Have you considered Domain Storytelling?
Not as a replacement but together with Domain Mapping I used this as an accelerator to Conceptual Modelling at a customer. The process was so intuitive that after I did one, the customer’s own data engineers did the rest!
Funny, I had penned a note earlier in the year "DataVaultOps" but you might beat me to publishing something similar on a similar topic. I don't think data modelling ever died, it's everywhere just not in the traditional form because those forms can be time consuming (key-pairs have a data model, Cassandra has a data model). But for large enterprises data traditional data modelling is a must!
I think if you deploy in dbt it's easy to forget that the dbt model is still a data model; easy to stand up, easy to deploy but when you need to explain it dbt only gives you a lineage diagram and not how the content relates to each other.

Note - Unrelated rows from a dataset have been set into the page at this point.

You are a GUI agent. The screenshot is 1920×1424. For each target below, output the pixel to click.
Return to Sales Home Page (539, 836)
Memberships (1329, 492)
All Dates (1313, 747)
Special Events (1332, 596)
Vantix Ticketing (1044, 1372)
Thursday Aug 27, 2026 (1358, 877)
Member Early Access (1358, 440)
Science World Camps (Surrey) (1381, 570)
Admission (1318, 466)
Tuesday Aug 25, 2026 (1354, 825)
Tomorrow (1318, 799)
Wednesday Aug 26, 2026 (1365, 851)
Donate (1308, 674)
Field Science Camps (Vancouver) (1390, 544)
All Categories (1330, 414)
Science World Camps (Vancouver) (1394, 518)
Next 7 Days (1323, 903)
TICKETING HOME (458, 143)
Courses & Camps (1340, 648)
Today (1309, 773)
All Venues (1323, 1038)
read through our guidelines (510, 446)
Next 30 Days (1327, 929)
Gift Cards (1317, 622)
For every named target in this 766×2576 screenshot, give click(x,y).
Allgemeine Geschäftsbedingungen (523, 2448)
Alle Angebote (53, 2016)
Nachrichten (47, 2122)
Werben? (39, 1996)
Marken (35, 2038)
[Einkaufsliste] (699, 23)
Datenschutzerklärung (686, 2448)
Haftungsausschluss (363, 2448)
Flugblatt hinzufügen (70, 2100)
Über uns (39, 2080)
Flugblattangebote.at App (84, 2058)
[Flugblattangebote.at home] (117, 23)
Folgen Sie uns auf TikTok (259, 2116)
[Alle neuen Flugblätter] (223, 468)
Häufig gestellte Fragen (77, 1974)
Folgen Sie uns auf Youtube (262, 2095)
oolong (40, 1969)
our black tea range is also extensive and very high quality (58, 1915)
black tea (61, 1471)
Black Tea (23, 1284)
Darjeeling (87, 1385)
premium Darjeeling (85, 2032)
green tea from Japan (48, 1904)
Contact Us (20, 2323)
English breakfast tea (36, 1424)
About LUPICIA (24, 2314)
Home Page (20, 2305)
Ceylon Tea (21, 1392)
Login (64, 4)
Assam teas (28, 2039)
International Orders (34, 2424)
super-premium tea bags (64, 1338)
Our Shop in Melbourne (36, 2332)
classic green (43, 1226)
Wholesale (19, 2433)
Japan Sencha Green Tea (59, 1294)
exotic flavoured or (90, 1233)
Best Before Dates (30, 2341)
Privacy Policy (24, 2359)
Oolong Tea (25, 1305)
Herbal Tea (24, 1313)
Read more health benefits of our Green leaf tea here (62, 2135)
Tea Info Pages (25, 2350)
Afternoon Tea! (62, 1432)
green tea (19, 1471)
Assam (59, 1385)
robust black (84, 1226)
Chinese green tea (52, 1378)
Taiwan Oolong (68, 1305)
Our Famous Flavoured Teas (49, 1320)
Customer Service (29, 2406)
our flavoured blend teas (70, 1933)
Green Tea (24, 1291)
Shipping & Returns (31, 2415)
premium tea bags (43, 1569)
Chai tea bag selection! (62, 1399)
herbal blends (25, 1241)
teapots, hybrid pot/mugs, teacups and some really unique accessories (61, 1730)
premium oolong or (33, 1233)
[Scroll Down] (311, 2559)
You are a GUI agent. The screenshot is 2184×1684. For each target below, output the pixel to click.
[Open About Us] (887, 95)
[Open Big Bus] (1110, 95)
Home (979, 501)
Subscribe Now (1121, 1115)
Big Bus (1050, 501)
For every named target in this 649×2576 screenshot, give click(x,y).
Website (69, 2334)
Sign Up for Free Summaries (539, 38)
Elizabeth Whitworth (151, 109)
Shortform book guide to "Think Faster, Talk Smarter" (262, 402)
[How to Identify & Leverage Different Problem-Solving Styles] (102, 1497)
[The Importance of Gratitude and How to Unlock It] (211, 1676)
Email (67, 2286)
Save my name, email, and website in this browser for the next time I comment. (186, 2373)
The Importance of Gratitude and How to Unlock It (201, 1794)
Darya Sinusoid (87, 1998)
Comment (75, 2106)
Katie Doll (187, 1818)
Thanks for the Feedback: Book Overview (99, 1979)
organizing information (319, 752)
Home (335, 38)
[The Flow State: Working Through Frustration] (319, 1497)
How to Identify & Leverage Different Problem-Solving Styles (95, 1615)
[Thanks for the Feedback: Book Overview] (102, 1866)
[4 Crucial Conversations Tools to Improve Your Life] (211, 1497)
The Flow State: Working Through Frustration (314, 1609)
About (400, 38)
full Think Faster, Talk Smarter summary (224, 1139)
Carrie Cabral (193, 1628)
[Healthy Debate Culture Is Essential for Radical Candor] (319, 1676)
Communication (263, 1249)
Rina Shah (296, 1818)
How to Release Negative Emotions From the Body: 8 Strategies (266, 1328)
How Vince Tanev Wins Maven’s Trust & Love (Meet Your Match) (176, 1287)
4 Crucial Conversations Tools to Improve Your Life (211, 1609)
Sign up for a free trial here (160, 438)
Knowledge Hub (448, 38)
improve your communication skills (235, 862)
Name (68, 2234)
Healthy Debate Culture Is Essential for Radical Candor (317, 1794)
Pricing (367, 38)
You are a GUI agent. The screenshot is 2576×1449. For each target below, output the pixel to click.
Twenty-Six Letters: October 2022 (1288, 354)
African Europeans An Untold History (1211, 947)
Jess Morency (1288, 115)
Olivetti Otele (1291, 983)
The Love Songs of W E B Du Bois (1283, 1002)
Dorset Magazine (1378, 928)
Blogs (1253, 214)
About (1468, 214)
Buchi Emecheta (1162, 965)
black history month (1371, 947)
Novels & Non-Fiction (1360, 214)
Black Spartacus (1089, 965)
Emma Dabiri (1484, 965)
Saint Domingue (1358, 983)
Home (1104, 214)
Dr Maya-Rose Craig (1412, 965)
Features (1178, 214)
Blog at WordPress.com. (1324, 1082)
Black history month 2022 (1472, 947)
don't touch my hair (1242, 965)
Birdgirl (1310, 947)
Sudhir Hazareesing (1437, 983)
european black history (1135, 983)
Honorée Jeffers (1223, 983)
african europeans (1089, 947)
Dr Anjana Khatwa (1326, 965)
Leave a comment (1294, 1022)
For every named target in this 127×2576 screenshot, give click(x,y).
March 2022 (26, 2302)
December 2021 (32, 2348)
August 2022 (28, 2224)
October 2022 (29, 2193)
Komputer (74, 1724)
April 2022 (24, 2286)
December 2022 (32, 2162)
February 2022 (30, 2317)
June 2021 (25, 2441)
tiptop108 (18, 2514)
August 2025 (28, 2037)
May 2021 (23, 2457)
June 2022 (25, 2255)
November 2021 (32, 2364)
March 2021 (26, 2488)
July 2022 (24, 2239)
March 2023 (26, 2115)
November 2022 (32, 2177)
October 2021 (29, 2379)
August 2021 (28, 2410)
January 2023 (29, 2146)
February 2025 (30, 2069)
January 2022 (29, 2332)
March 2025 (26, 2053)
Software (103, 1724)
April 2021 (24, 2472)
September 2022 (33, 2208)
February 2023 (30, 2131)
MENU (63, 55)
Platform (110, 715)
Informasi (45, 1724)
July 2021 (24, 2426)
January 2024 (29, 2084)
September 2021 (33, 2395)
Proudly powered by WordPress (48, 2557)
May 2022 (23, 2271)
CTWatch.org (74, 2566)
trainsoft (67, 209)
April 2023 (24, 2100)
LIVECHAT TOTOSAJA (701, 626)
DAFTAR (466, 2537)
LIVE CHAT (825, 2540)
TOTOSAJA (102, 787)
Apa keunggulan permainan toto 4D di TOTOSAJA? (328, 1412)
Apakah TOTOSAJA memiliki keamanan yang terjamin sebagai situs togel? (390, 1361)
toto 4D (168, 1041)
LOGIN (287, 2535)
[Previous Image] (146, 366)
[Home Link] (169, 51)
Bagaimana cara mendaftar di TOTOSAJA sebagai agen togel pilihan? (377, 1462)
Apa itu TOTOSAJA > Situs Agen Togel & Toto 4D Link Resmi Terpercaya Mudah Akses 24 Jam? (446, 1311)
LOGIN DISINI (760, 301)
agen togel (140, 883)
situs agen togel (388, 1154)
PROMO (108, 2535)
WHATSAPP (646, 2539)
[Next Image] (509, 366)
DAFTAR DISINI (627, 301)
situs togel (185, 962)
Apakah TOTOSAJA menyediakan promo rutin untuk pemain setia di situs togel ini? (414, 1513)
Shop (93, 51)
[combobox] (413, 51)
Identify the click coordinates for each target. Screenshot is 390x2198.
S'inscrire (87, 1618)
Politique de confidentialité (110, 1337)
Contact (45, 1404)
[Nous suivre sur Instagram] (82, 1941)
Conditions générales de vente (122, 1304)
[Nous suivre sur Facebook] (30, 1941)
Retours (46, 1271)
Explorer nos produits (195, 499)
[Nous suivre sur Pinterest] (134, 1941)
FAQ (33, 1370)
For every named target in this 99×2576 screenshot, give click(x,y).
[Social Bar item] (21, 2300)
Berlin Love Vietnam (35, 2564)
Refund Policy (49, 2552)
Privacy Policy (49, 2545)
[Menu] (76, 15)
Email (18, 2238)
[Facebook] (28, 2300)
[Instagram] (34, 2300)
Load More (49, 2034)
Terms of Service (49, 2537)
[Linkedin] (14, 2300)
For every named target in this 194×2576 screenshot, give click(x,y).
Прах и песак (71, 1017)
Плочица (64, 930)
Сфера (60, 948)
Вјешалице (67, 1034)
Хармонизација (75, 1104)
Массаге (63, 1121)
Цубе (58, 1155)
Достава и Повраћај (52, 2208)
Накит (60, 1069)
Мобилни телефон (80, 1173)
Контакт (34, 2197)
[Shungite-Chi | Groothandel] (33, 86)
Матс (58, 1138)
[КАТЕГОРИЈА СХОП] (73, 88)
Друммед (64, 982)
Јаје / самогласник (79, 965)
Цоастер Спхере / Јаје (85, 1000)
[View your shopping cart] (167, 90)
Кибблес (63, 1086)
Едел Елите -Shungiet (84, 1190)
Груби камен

As for those traditional data modelling steps for conceptual modelling and logical modelling, they still happen but given different names. Domain story telling and Event Storming, in a microservices context they help software engineers build software using Domain Driven Design, in a data mesh they help define a data model.
Looking forward to catching up in Australia! Lots to talk about
I couldn't have agreed more. Data modelling is definitely seeing a "fall and rise of" phenomenon - and so it should. It would surprise people how much of the ML & AI is built on and works because of the a sound underlying data model. Last year, I wrote about how data modelling is the key differentiator that makes a data warehouse. Here's an excerpt:
"With the appropriation of the term data warehousing to mean a whole lot of things it shouldn’t, the general understanding of what a data warehouse is has become a nomenclature problem more than anything else. Many people understand that the distinction between a data warehouse and a database is solely that of the underlying infrastructure.
Although infrastructure plays a significant role in building a data warehouse, data warehousing has one more aspect, which, I think, supersedes in importance — data modeling. Because of the failure to acknowledge data modeling as one of the core ideas behind data warehousing, the common understanding of data warehouses is flawed."
Data modelling gives data a structure that results in hints to the systems performing computation, transformation, and movement on that data that result in tremendous performance benefits. It's because of this that I think data modelling is one of those concepts that resembles some age-old wisdom that every generation rejects in their teenage years, only to go back to the age-old wisdom after a few years of making sense of the world.
very cool
Joe - thank you for insight on these issues. As I told you a few months ago when we talked on Zoom - I find you are one of few people hitting these issues on the nose for our industry. I feel as though you put into words what is only half-thoughts for many people.
Thanks Ricky. It’s a issue that is thankfully gaining momentum
I just get nervous with the classic business opposition to things like this: ROI. Although it seems obvious that at some level, practices like data modeling (and data management in general) will lead to positive business outcomes, it can be hard to articulate exactly why/when/how much.
I just listened to Attia's interview on Hubernan's show and loved it! One of the top episodes so far, alongside Huberman's interview with Andy Galpin
Oh nice!
Good to see you Danny. Let’s catch up soon
Sounds great! I'm in an area without phone reception for another week (you can read about it on my Substack 😉) but once I'm back in SF would love to catch up!
This writing is glorious and conclusions are accurate!
Thanks Paul! Much appreciated
“ Bring back and revamp the practice of conceptual and logical data modeling. Make these simple to do, iterative, and traverse the data lifecycle.”
Have you considered Domain Storytelling?
Not as a replacement but together with Domain Mapping I used this as an accelerator to Conceptual Modelling at a customer. The process was so intuitive that after I did one, the customer’s own data engineers did the rest!